Skip to content

Multi Active Satellite v0

tkirschke edited this page Oct 18, 2022 · 3 revisions

This macro creates a multi-active satellite version 0, meaning that it should be materialized as an incremental table. It should be applied 'on top' of the staging layer, and is either connected to a Hub or a Link. On top of each version 0 multi-active satellite, a version 1 multi-active satellite should be created, using the ma_sat_v1 macro. This extends the v0 satellite by a virtually calculated load end date. Each satellite can only be loaded by one source model, since we typically recommend a satellite split by source system.

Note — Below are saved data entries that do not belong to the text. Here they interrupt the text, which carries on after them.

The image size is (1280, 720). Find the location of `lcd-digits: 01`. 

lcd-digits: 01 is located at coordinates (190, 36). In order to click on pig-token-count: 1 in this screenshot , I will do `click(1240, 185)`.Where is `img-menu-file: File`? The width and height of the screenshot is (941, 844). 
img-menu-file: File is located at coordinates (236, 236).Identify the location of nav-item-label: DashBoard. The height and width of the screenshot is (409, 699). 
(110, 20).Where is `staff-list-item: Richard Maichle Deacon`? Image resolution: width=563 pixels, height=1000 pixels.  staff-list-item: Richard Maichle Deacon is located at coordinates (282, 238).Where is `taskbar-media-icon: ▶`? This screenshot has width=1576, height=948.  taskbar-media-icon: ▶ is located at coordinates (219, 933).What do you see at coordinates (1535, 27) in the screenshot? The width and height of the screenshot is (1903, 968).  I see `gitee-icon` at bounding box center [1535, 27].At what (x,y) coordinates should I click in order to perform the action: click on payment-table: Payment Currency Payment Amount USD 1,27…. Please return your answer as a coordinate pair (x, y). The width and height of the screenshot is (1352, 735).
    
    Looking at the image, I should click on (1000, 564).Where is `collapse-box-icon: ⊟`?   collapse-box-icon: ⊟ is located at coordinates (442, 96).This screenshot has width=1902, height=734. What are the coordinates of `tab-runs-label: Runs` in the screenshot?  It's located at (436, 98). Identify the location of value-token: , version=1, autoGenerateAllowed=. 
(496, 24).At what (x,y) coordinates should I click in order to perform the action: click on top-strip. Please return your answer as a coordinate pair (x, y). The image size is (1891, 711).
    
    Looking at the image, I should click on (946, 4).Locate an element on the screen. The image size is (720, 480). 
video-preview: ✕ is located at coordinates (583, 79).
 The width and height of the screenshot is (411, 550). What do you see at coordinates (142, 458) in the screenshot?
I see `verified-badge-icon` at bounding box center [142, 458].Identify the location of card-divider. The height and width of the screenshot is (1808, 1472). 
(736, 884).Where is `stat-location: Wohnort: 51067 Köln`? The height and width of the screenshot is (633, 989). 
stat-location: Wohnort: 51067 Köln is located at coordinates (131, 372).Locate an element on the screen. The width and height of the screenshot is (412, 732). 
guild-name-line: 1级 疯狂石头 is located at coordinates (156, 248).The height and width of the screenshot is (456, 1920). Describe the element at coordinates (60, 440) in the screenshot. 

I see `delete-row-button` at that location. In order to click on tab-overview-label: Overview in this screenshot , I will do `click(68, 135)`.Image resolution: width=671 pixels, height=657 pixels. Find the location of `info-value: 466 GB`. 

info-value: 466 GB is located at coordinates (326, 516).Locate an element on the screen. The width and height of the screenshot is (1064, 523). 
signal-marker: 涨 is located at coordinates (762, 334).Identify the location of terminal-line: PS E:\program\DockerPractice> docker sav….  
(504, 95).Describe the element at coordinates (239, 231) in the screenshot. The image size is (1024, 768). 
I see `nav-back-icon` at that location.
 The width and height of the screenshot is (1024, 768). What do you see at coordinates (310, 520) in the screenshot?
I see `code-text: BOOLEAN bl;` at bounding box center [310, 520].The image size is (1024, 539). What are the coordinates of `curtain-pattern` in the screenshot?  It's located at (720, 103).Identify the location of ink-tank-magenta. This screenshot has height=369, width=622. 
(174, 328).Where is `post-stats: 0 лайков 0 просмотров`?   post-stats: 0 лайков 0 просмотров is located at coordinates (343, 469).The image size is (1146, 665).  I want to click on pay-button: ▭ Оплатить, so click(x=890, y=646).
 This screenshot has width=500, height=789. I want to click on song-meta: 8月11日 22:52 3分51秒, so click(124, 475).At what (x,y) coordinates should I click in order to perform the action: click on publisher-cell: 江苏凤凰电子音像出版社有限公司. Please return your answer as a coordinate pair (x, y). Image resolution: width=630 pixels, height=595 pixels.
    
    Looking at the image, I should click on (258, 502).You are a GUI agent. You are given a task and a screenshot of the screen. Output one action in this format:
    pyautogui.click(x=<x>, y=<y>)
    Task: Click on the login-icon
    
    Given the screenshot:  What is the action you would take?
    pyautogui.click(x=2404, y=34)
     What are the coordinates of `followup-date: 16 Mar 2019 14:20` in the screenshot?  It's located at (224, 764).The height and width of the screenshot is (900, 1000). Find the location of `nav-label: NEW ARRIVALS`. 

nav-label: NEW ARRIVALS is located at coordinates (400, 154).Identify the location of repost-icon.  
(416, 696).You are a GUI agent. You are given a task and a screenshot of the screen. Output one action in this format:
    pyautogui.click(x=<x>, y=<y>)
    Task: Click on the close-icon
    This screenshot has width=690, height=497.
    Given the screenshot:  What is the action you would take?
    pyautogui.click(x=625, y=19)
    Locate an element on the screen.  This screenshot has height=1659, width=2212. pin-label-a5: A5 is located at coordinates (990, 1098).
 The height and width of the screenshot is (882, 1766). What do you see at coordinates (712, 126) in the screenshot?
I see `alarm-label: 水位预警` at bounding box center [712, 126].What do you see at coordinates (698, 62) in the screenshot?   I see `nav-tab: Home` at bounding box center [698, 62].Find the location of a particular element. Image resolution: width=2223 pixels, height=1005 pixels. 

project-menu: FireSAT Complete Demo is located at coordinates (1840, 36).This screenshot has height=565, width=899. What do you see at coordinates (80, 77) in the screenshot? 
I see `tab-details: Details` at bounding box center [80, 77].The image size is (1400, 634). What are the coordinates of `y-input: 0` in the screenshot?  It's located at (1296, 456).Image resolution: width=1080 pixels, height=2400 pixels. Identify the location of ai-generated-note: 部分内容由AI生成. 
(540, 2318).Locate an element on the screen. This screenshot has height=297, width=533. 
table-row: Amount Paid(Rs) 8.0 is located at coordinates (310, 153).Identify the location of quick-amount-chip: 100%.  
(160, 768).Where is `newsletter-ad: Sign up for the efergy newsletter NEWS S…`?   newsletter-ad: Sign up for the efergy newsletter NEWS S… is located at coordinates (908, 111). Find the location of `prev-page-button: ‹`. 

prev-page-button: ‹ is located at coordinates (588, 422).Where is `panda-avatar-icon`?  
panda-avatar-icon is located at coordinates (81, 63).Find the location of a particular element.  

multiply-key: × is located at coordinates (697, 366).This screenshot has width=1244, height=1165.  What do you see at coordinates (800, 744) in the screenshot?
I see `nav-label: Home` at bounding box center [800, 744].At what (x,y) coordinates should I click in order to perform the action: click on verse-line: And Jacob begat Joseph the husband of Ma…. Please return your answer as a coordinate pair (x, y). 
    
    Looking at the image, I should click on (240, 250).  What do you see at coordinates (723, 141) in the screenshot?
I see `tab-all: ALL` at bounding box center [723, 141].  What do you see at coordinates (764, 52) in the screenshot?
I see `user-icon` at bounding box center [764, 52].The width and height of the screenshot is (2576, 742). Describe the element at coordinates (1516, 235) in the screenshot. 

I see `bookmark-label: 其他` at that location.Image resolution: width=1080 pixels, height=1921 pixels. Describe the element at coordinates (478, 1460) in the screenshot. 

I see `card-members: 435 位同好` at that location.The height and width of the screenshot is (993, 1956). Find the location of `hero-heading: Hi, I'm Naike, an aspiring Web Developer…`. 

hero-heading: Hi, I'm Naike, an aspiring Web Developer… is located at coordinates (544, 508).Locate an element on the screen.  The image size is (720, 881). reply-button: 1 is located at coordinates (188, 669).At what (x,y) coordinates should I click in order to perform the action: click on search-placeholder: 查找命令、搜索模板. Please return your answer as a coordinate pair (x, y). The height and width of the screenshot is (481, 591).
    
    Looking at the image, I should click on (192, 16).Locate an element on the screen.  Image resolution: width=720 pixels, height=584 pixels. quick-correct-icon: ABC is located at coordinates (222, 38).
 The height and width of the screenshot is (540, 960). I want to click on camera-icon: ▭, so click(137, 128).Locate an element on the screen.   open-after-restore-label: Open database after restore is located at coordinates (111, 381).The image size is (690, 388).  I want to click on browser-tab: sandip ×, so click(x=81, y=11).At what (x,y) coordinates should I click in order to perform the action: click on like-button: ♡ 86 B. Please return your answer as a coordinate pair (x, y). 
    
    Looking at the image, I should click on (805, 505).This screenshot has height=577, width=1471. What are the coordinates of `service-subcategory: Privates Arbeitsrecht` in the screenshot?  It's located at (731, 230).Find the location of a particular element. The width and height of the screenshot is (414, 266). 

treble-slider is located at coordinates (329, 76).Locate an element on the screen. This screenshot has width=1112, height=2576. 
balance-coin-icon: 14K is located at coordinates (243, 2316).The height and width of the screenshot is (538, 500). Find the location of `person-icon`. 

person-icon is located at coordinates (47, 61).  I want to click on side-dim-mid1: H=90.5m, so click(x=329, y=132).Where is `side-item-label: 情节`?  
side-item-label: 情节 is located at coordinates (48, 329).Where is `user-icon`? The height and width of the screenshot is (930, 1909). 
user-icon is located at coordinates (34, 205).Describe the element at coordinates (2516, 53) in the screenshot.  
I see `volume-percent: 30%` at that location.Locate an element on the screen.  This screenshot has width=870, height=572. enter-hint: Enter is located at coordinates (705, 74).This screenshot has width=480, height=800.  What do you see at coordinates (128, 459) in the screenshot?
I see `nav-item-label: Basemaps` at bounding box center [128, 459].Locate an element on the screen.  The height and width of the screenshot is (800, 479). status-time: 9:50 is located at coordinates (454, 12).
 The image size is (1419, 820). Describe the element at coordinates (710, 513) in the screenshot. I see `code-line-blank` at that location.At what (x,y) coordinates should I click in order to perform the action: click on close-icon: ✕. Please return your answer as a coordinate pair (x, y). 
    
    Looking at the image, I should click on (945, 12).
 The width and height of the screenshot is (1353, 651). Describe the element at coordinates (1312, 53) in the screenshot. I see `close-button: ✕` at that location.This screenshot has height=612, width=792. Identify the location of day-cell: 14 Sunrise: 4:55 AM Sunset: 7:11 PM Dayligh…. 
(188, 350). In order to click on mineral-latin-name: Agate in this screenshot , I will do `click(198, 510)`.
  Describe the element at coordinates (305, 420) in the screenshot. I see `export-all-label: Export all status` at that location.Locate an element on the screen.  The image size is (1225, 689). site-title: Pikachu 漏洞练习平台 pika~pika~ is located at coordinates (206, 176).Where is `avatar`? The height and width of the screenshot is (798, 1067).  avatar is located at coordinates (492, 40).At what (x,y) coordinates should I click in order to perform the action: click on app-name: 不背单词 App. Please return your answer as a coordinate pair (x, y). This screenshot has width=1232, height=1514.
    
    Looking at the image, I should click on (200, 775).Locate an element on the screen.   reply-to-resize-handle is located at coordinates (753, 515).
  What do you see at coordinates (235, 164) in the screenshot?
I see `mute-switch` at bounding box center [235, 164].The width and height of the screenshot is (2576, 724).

If a stage model is defined as multi-active, all satellites out of that stage model need to be implemented as multi-active satellites.

Features:

  • Can handle multiple updates per batch, without loosing intermediate changes. Therefor initial loading is supported.
  • Using a dynamic high-water-mark to optimize loading performance of multiple loads
Parameters Data Type Explanation
parent_hashkey string Name of the hashkey column inside the stage of the object that this satellite is attached to.
src_hashdiff string Name of the hashdiff column of this satellite, that was created inside the staging area and is calculated out of the entire payload of this satellite. The stage must hold one hashdiff per satellite entity.
src_ma_key string | list of strings Name(s) of the multi-active keys inside the staging area. Need to be the same ones, as defined in the stage model.
src_payload list of strings A list of all the descriptive attributes that should be included in this satellite. Needs to be the columns that are feeded into the hashdiff calculation of this satellite. Do not include the multi-active key in the payload of a multi-active satellite, it is included automatically!
source_model string Name of the underlying staging model, must be available inside dbt as a model.
src_ldts string Name of the ldts column inside the source models. Is optional, will use the global variable 'datavault4dbt.ldts_alias'. Needs to use the same column name as defined as alias inside the staging model.
src_rsrc string Name of the rsrc column inside the source models. Is optional, will use the global variable 'datavault4dbt.rsrc_alias'. Needs to use the same column name as defined as alias inside the staging model.

Example 1

{{ config(materialized='incremental') }}

{%- set yaml_metadata -%}
source_model: 'stg_customer'
parent_hashkey: 'hk_customer_h'
src_hashdiff: 'hd_customer_s'
src_ma_key: 'ma_attribute'
src_payload: 
    - phonenumber
    - address
{%- endset -%}

{%- set metadata_dict = fromyaml(yaml_metadata) -%}

{{ datavault4dbt.ma_sat_v0(source_model=metadata_dict['source_model'],
                        parent_hashkey=metadata_dict['parent_hashkey'],
                        src_hashdiff=metadata_dict['src_hashdiff'],
                        src_ma_key=metadata_dict['src_ma_key'],
                        src_payload=metadata_dict['src_payload']) }}

Description

  • source_model:
    • stg_customer: This satellite is created out of the stage for customer data. The stage must be set up as a multi active stage to enable proper hashdiff calculation.
  • parent_hashkey:
    • hk_customer_h: The multi active satellite is attached to the main business object of stg_customer, which is the Hub customer. The hashkey of that hub is hk_customer_h.
  • src_hashdiff:
    • hd_customer_s: The hashdiff column inside the staging model that belongs to this satellite. Needs to have the same input attributes as the payload of this satellite.
  • src_ma_key:
    • 'ma_attribute': For each hashkey and load date, there are multiple ma_attributes that are active at the same time. The combination of hashkey and ma_attribute needs to be unique per ldts.
  • src_payload:
    • ['phonenumber', 'address']: The multi active satellite for customers needs to contain all descriptive attributes that belong to customers. Need to be the same columns as used for the hashdiff calculation of this satellite.